» **DOCUMENT EXCERPT**:
As for the Grace that the Cullens earn for giving stuff up... I don't believe they do. Setting aside Carlisle*, they're not doing anything good, are they? They've lived for years in a selfish little corner, struggling over their bloodlust. But they're not doing GOOD. They're just resisting doing BAD, which is what all of us do every single day. And, actually, in resisting doing the really, really, really BAD they do things that, in anyone else, we would consider criminal. But for redemption, not doing bad isn't nearly enough. Because what is their existence doing for the world? Absolutely nothing. They're so wrapped up in themselves that they have no time or energy to do anything for anyone else... they don't speak to people or other vampire any more than they have to, they spend the majority of their time locked away in the woods... that, for me, redemption and Grace do not make.

» **INFORMATION SUPPLIED**:
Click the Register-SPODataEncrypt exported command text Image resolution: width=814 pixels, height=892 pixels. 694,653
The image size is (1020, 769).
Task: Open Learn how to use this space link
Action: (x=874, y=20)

» **PROBLEMS AND TASKS**:
• A. In the commentary on the Cullens, where does the writer say the Cullens spend most of their time?
• B. Write the next part of the commentary on the Cullens, picking up after its final sentence.

» **LIST OF ANSWERS**:
• A. Locked away in the woods.

• B.
*Carlisle, I think, has the most to apologize for. How can you believe in a greater Beyond and then forever trap four people in a world of death, evil, danger, and constant pain?
Hmmm, I have to disagree. The Cullens aren't doing anything good??? They're going against all of their natural instincts to atone for something that was out of their control. If this is just "not doing bad", then consider their reasons for this particular (and immensly difficult) lifestyle choice.

They're aren't staving off hunting humans to "redeem their souls". As mentioned in New Moon when Carlisle was talking to Bella about the "soul issue", none of the others seem to share this particular belief. They have no prospects of going into heaven (their idea) so they have nothing to prove to "God", no worries of further sin. So heaven isn't the reason why they go against nature.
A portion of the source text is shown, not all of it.